Quantum advantage in learning from experiments
- URL: http://arxiv.org/abs/2112.00778v1
- Date: Wed, 1 Dec 2021 19:04:44 GMT
- Title: Quantum advantage in learning from experiments
- Authors: Hsin-Yuan Huang, Michael Broughton, Jordan Cotler, Sitan Chen, Jerry
Li, Masoud Mohseni, Hartmut Neven, Ryan Babbush, Richard Kueng, John
Preskill, Jarrod R. McClean
- Abstract summary: An experimental setup that transduces data from a physical system to a stable quantum memory could have significant advantages.
We prove that, in various tasks, quantum machines can learn from exponentially fewer experiments than those required in conventional experiments.
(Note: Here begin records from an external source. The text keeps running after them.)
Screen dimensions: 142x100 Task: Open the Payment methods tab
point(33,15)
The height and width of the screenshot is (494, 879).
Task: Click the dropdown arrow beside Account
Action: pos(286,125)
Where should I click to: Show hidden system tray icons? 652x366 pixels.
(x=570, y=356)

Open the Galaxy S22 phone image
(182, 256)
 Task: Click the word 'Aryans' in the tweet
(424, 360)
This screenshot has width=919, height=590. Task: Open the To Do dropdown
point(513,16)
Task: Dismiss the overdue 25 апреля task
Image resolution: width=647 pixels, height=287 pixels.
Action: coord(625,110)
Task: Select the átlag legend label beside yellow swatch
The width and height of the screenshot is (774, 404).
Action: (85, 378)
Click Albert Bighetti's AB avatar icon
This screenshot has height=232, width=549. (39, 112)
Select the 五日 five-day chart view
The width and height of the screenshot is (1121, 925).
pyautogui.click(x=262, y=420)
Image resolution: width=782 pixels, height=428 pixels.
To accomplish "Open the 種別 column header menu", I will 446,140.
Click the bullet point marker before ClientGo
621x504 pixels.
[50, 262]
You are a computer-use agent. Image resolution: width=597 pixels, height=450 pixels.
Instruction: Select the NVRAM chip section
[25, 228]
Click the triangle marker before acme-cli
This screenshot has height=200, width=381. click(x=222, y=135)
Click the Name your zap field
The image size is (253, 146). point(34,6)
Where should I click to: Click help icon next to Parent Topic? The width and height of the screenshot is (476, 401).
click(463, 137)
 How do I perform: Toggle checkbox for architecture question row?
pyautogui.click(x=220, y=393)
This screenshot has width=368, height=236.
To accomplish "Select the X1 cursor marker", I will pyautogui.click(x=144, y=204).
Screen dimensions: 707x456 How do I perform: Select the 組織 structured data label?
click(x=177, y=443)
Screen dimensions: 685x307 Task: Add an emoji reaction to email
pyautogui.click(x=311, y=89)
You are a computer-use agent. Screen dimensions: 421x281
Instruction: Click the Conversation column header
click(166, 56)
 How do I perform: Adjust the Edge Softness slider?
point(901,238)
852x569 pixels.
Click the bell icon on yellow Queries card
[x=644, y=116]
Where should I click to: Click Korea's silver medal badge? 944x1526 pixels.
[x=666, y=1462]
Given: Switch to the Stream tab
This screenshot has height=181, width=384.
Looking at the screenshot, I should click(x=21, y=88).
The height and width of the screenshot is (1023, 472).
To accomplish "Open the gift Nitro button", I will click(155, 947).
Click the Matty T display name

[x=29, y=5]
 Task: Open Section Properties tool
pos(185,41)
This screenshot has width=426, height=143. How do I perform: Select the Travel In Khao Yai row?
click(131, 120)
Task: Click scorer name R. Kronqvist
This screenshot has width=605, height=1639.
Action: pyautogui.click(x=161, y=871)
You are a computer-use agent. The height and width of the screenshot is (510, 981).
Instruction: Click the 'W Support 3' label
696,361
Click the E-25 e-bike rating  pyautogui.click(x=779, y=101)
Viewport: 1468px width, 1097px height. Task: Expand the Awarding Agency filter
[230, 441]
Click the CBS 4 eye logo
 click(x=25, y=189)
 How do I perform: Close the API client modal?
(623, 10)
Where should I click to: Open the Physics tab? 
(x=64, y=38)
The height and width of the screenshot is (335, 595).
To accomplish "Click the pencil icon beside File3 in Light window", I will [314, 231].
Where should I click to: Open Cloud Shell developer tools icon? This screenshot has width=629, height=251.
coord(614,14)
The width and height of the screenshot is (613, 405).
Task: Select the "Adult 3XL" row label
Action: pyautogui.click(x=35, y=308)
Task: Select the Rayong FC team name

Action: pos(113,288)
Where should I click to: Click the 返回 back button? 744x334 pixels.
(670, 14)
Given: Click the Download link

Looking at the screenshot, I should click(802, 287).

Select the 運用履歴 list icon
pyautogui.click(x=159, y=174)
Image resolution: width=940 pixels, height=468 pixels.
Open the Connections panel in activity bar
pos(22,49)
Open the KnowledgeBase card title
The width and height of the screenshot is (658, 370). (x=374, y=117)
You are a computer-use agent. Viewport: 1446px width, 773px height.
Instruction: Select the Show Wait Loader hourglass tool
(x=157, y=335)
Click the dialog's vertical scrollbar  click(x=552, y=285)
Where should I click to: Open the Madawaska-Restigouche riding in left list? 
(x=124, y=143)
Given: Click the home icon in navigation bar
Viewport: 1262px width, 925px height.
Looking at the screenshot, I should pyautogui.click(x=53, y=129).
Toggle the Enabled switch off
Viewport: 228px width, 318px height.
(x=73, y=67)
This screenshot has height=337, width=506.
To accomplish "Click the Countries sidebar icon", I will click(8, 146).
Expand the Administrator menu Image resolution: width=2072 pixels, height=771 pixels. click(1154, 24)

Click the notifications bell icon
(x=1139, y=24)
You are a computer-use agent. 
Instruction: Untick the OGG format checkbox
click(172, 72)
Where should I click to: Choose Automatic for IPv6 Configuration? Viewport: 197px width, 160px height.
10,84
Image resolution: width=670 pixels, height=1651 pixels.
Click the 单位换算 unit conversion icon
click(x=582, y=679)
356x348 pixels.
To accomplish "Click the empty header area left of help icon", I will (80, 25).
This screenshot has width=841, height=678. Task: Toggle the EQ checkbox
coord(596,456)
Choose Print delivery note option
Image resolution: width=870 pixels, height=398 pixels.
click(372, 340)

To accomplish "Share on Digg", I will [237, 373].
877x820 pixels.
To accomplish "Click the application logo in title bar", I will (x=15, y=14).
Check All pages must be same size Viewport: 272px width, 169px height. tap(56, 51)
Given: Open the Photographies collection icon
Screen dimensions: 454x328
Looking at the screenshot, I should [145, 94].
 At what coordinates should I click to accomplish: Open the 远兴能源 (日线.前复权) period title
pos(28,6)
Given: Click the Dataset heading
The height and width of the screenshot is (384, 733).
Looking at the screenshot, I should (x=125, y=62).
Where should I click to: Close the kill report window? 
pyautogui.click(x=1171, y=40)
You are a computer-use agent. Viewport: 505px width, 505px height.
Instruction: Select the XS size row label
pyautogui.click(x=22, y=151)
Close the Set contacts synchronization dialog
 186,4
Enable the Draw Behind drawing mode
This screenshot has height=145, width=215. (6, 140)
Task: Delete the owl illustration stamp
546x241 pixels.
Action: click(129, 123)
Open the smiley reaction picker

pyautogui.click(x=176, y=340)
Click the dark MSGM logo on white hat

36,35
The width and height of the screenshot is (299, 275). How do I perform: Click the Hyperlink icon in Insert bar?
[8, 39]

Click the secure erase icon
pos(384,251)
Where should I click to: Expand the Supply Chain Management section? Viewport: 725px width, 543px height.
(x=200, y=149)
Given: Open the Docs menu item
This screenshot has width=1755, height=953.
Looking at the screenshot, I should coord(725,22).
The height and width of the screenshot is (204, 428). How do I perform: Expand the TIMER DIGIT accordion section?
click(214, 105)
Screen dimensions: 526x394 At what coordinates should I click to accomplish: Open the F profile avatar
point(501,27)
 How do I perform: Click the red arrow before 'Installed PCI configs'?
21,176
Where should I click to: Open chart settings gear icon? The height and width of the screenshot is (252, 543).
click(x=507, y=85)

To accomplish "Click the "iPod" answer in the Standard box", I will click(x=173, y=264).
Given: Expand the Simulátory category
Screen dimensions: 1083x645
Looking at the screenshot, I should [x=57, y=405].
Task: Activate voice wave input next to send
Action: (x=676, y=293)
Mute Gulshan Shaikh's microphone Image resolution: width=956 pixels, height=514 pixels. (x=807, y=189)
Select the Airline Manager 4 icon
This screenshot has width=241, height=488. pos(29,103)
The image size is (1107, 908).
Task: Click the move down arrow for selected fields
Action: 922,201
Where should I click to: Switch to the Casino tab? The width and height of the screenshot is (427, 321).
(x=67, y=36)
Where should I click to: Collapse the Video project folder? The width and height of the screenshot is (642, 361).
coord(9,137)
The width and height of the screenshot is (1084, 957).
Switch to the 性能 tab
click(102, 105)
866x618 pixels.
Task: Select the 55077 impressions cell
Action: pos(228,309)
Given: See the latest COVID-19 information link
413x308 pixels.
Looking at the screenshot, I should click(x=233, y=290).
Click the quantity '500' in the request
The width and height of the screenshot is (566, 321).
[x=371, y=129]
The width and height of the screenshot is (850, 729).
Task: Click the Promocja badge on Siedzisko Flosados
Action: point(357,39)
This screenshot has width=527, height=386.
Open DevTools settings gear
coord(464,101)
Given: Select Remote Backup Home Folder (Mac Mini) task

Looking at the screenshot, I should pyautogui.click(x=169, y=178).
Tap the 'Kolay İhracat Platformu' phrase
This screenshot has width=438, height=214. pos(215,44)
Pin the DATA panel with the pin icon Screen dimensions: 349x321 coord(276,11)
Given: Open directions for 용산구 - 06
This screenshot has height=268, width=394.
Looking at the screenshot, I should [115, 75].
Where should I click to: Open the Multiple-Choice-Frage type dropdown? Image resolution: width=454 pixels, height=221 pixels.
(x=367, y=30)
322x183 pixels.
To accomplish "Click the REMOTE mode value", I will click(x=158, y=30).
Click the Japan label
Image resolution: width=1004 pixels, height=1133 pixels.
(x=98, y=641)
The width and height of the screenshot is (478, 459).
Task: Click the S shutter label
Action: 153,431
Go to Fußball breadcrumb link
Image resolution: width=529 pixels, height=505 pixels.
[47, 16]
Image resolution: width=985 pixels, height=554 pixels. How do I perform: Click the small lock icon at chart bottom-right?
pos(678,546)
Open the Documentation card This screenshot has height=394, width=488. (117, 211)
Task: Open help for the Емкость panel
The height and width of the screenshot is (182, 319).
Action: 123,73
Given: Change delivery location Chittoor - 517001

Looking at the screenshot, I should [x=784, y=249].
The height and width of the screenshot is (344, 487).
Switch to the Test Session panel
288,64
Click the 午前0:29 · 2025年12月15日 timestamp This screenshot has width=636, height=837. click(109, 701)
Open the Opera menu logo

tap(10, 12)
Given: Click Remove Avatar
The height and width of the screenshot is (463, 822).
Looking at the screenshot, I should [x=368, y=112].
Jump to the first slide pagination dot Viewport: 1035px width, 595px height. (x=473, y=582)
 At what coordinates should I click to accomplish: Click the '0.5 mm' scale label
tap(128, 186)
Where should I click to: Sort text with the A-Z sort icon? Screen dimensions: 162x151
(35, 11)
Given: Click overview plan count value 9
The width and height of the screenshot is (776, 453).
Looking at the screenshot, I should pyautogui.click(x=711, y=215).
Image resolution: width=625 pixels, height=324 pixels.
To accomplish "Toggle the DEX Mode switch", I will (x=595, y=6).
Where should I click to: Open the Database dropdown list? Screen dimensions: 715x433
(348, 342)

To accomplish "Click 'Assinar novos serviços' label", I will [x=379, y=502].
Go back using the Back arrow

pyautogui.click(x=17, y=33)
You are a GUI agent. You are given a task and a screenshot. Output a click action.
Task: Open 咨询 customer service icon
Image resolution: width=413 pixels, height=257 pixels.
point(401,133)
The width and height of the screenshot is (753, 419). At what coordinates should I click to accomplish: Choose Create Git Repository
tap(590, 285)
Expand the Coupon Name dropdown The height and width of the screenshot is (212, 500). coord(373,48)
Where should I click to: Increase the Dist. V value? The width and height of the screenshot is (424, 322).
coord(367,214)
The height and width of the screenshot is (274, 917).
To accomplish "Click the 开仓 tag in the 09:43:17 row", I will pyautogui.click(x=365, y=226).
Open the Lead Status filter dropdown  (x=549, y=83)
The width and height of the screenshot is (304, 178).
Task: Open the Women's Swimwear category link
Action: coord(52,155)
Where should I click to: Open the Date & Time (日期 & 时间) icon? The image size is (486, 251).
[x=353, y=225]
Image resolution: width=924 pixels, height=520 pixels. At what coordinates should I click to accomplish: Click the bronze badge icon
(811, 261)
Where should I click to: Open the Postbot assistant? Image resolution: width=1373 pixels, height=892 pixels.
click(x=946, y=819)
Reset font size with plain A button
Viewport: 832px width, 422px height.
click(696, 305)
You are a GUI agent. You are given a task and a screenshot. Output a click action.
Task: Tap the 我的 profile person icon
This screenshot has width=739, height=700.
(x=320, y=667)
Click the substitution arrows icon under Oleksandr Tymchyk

- Score: 14.539369998376843
- License: http://creativecommons.org/licenses/by/4.0/
- Abstract: Quantum technology has the potential to revolutionize how we acquire and
process experimental data to learn about the physical world. An experimental
setup that transduces data from a physical system to a stable quantum memory,
and processes that data using a quantum computer, could have significant
advantages over conventional experiments in which the physical system is
measured and the outcomes are processed using a classical computer. We prove
that, in various tasks, quantum machines can learn from exponentially fewer
experiments than those required in conventional experiments. The exponential
advantage holds in predicting properties of physical systems, performing
quantum principal component analysis on noisy states, and learning approximate
models of physical dynamics. In some tasks, the quantum processing needed to
achieve the exponential advantage can be modest; for example, one can
simultaneously learn about many noncommuting observables by processing only two
copies of the system. Conducting experiments with up to 40 superconducting
qubits and 1300 quantum gates, we demonstrate that a substantial quantum
advantage can be realized using today's relatively noisy quantum processors.
Our results highlight how quantum technology can enable powerful new strategies
to learn about nature.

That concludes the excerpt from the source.